For some reason it feels strange to turn to these pages today with the sun still hovering above the horizon. Air quality remains crummy, a.k.a. golden orange disc descending through the haze.
Still bright enough to create artifacts when I look straight at it.
Echoes of the bright light in my eyes feel reflected in the tingling spasticity through my body.
No word from LB today. Rae called with updates from the Montana front – she took my dad to his doctors appointment today and left him sitting at the kitchen counter with a piece of toast, announcing his readiness for lunch. Not much appetite it sounds these days, but good to hear him happy enough about food. David checked in this morning, clear from his Covid test and settling into the next wave of this adventure through his being. Those are the updates from the various roads most in motion in my field today.
The dream this morning had me moving into a small but elegant home, two stories with a simple Plexiglas platform elevator, myself and a new wife. Still in a wheelchair, the atmosphere was one of a simple and sincere shared commitment to partner in love to serve the world.

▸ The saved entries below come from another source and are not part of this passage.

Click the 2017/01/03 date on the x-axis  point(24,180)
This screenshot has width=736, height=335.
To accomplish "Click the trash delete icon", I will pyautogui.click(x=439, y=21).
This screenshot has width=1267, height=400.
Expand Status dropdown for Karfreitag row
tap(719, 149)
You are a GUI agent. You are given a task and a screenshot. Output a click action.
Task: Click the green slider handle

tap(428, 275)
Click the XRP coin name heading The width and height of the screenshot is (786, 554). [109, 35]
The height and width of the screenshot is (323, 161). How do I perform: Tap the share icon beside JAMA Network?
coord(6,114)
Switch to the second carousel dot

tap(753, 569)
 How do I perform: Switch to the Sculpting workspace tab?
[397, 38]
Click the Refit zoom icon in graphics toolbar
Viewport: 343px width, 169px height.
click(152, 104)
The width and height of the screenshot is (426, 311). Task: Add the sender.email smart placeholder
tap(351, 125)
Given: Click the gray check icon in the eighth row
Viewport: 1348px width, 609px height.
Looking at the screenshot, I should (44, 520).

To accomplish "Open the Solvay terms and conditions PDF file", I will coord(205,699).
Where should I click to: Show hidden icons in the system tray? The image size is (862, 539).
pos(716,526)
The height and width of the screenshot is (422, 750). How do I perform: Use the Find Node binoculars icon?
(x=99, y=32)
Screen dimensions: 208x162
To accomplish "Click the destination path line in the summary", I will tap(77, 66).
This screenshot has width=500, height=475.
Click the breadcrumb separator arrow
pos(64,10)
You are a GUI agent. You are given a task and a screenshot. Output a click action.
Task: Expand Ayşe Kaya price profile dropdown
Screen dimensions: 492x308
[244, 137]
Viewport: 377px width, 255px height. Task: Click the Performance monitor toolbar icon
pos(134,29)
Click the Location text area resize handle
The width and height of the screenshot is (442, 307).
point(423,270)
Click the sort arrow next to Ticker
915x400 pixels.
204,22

Not elated, but practical, filled with light and views of nature and mountains.
I woke nonetheless with anxiety for “my” future. The car, going up for sale will hopefully fetch a few months of caregiving support. Other assets standby ready to go into the fire behind that. No mortgage on the home until next year, so Q4 2020 will determine a lot with regards to the future journey of this body. Or so I suppose.
I managed yesterday to craft an orienting mind map to help discern next steps and wise direction as the liquid earth continues to unfold beneath my feet. Today I put that to YouTube in order to share with the handful of individuals who persist in asking to be of service to this process.
Patience encouraged me to move in the direction of a personal landing page as a way to help channel focus and energy through multiple streams. I began drafting that today as well.
Dr. Mike visited in the middle of the day today, still in the early throes of prototyping the doctor of the future as a reflection of the doctor of the past, practicing in the home, knowing the family and the movements of the community as well as the movements of the tissues within the patients themselves.
It’s exciting to be a part of his process, developing the new tools, partnerships, and procedures not only for patient and practitioner, but students, and processes as well.
Someone asked how I was doing the other day, I still feel the same way… Like a small luminous ball of light, tossed in the white water spray and surf on the rocky edge of a bright and oceanic cosmos, rough and ancient dark rocks meet this threshold, an eternal earth stoically reflecting the dynamism of its timeless sea of creativity.
Here am I, somehow more substance than simple sparkle, not quite the ocean or earth itself, but rather a reflection of a wakeful atmosphere of light that brings it all into being.
A photo of my dad’s smiling face, sun darkened skin, old cowboy hat and jacket against the wooden fence rests peacefully, company reminding me that our knowledge of one another is but a window piercing some facet of an infinite soul, the soul of beauty perhaps.
Darkness settles in outside, just a little light left up high in the blue, enough to show the last message of grey clouds whispering in the sky.